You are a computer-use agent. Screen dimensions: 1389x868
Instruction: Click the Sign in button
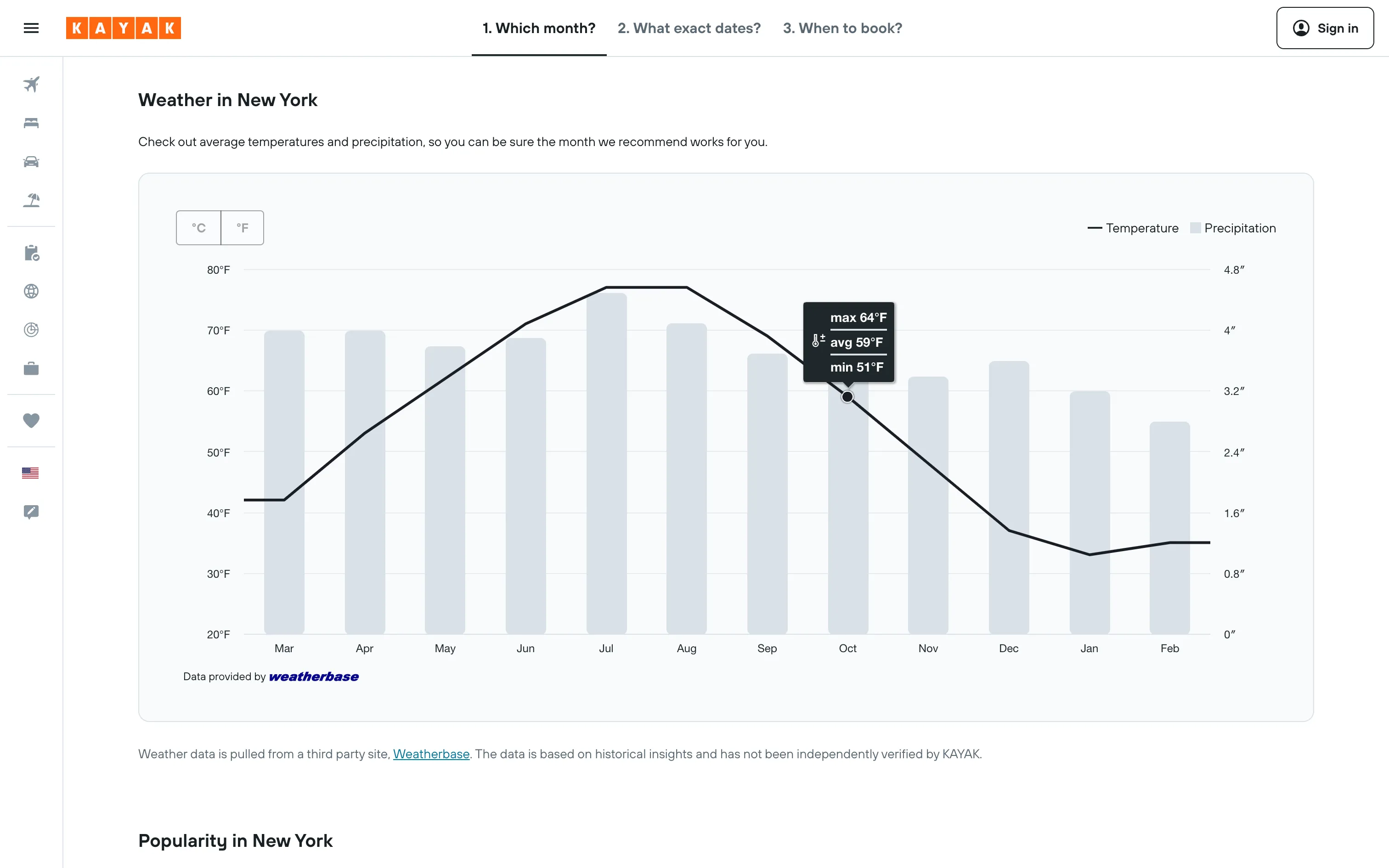tap(1324, 28)
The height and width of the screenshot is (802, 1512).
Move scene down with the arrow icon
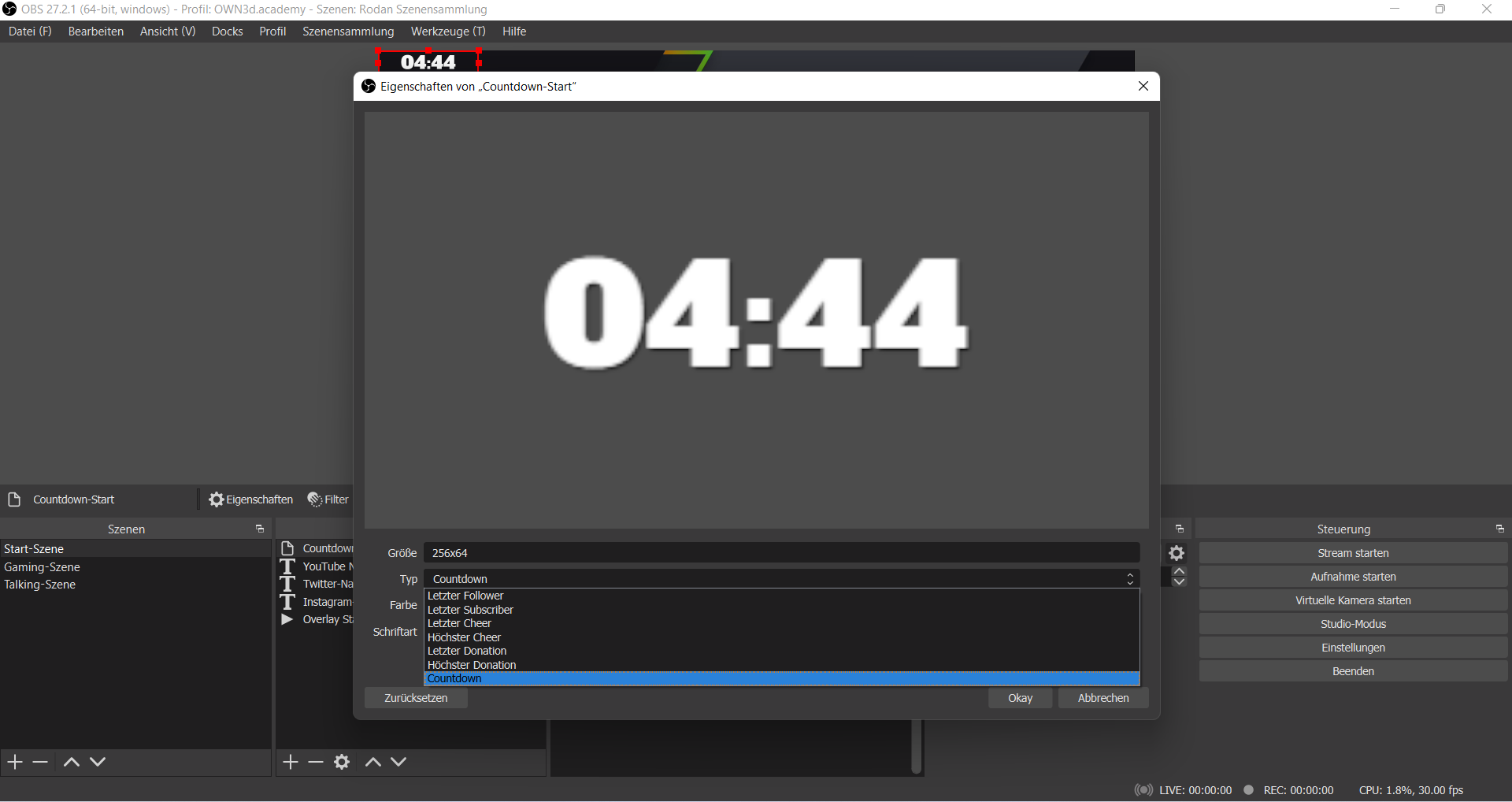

———

▶ **Task statement**
Return every entry from the listing above exactly as it stands, leaving out any picture.

▶ **Response to this task**
You are a computer-use agent. Screen dimensions: 1389x868
Instruction: Click the Sign in button
tap(1324, 28)
The height and width of the screenshot is (802, 1512).
Move scene down with the arrow icon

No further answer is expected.